In particular, a 2005 study led by Centers for Disease Control and Prevention researcher Katherine Flegal found 86,000 excess deaths per year in the United States among “normal weight” people, when comparing their mortality risk to that of so-called “overweight” persons. Because of the current panic over fat, this study caused quite a furor, even though its findings were consistent with many other investigations of the same issue.
It seems the authors of this new study were determined to refute Flegal’s findings – even if they had to subject their data to techniques that violate the scientific equivalent of the Geneva Convention.
The researchers collected data from 527,265 AARP members, who were followed for 10 years. What they found was exactly the same result reported by Flegal and her colleagues: Among both men and women, “overweight” people had the lowest mortality risk. This result, however, was clearly unacceptable. So they began torturing their data.
First, they threw out any subjects who had ever smoked.
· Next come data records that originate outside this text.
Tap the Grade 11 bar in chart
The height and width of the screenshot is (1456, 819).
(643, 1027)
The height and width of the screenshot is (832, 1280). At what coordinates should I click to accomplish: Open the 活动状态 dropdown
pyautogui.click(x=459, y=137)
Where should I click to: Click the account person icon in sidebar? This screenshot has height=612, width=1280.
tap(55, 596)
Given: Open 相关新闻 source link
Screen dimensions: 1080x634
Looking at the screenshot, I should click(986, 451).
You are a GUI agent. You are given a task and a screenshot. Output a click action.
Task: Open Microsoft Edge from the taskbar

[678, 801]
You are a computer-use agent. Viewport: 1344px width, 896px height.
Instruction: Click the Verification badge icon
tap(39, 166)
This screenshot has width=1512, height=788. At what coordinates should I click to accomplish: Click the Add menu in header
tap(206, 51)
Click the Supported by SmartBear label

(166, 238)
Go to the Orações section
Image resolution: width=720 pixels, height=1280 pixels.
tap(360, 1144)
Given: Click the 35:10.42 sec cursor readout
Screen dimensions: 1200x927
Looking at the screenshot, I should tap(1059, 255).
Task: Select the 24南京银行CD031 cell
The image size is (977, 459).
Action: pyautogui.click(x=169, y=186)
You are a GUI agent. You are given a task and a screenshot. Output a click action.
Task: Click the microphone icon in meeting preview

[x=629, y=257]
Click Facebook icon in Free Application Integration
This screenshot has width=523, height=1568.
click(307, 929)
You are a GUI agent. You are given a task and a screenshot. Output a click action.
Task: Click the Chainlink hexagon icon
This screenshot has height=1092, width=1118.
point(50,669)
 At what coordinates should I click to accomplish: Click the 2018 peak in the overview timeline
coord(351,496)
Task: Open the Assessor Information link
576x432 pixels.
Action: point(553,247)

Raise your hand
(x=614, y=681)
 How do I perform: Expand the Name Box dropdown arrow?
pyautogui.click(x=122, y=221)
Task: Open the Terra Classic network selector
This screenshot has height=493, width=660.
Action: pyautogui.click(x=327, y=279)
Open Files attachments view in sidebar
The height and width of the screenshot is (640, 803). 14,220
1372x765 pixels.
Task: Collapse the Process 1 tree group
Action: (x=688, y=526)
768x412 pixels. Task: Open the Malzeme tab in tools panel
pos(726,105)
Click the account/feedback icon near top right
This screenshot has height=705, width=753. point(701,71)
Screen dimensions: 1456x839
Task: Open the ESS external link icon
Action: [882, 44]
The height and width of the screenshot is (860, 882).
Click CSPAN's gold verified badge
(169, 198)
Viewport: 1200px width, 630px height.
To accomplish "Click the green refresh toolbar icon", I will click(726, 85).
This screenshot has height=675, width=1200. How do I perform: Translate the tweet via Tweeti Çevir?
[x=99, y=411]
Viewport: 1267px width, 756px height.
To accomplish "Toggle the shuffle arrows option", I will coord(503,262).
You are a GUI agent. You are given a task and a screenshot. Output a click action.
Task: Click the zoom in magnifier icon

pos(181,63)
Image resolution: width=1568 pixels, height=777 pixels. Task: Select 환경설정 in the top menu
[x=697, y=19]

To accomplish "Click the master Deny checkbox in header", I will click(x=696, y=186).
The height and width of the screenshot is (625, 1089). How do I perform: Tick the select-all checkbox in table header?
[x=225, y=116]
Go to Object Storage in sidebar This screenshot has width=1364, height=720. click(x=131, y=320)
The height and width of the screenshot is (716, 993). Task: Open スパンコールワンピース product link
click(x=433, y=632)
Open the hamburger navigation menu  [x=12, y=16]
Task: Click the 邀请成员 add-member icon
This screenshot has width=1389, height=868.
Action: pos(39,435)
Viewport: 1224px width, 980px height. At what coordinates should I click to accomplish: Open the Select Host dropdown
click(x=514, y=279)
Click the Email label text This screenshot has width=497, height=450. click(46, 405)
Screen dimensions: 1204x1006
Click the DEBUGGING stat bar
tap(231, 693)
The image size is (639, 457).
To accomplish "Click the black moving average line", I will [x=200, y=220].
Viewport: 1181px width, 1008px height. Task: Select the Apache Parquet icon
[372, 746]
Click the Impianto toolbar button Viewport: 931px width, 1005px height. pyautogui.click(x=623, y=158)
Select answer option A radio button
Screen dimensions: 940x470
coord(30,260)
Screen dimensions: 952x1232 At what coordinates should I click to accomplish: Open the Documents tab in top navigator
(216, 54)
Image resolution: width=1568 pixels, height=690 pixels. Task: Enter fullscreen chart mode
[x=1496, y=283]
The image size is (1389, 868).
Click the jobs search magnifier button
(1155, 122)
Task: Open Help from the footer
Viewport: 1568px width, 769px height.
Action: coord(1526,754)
The justification for doing so in studies exploring the relationship between weight and health is that some people smoke to remain thin, so increased health risk among thin people may be a product of smoking rather than thinness. (In fact in this study, the percentage of “normal weight” people who had never smoked was higher than the percentage of “overweight” and “obese” never-smokers, but never mind).
Yet even after limiting their analysis to never-smokers, the authors found no increased mortality risk among the “overweight” when compared to so-called “normal weight” people. So they then engaged in the methodological equivalent of waterboarding. Bizarrely, rather than using the weights of the subjects at the time they entered the study, the authors asked the subjects what they had weighed at age 50, and used this weight instead. (All the subjects were over 50 at the study’s start, and some were as old as 71; 40 percent did not even respond to the question about what they weighed at age 50, which says something about the reliability of the responses the authors did get.)
This, at last, produced a (modest) increase in mortality risk associated with “overweight,” thus allowing the authors to draw their conclusion that “overweight is associated with an increased risk of death.”
But notice how this result was produced. Since the “overweight” people in the study still had the lowest death risk, even after the authors tossed out 70 percent of their subject pool by limiting their analysis to never-smokers, the study found “overweight” associated with an increased risk of death only among a particular subgroup: people who had been “overweight” at age 50, but were at a “normal weight” when they later entered the study.
In other words, what the study really found is that, for middle-aged “overweight” people, weight loss increases the risk of death significantly! (This, by the way, is a very common finding in studies of this sort).
The authors, needless to say, fail to note this awkward fact, which does not merely contradict, but actually inverts, the public health message their study is intended to bolster. Will journalists covering the study manage to figure this out on their own? Fat chance.